China’s exports increase 11.6% in August
Trade with US contracts, other partners show steady rise
China recorded sustained and stable improvement in its foreign trade in August, with exports maintaining a strong growth rate of 11.6 percent yearon-year, powered by recovering domestic manufacturing activity and the reopening of more overseas economies.
Analysts said that momentum in the world’s secondlargest economy will stabilize and promote the recovery of global economic growth in the upcoming months as the coronavirus pandemic eases.

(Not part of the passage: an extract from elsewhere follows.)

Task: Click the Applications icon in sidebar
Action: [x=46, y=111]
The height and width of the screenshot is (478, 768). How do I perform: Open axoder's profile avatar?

China’s foreign trade reached 2.88 trillion yuan ($421.69 billion) in August, up 6 percent year-on-year, according to statistics released on Monday by the General Administration
of Customs (GAC).
Exports expanded 11.6 percent to 1.65 trillion yuan, but imports slid 0.5 percent – contrary to economists’ belief that imports would edge back into growth. The trade surplus was 416.59 billion yuan, an increase of 74.4 percent, according to the GAC.
The surge in exports recorded the second consecutive month of gains. China’s exports showed a surprising surge of 10.4 percent year-on-year in July.
“The strong gains in exports were expected, as most countries, except the US, have seen signs of an easing pandemic in recent months, so external demand is recovering,” Lian Ping, head of Zhixin Investment Research Institute, told the Global Times on Monday.
Europe and the US reopened various sectors of their economies earlier than expected, partially contributing to the rise in Chinese exports, said Bai Ming, deputy director of the international market research institute at the Chinese Academy of International Trade and Economic Cooperation, a think tank under China’s Ministry of Commerce.
Domestic manufacturing ability also regained momentum and gradually got back to normal, further empowering export growth, Lian said.
Results of a private survey last week showed that China’s manufacturing activity expanded in August at the fastest pace in nearly a decade. The official manufacturing Purchasing Manager’s Index (PMI) also showed manufacturing activity improved in August as the country continued to recover from the coronavirus pandemic.
The private Caixin PMI survey focuses on small and medium-sized firms, while official the PMI survey typically polls a large proportion of large and mostly state-owned firms.
“However, certain countries’ protectionist restrictions on exports to China, along with a number of countries’ limited supply due to the continued suspension of manufacturing, led to a drop in Chinese imports,” Bai said.
Lian noted that the weakerthan-expected level of imports indicated that China’s domestic demand has yet to recover.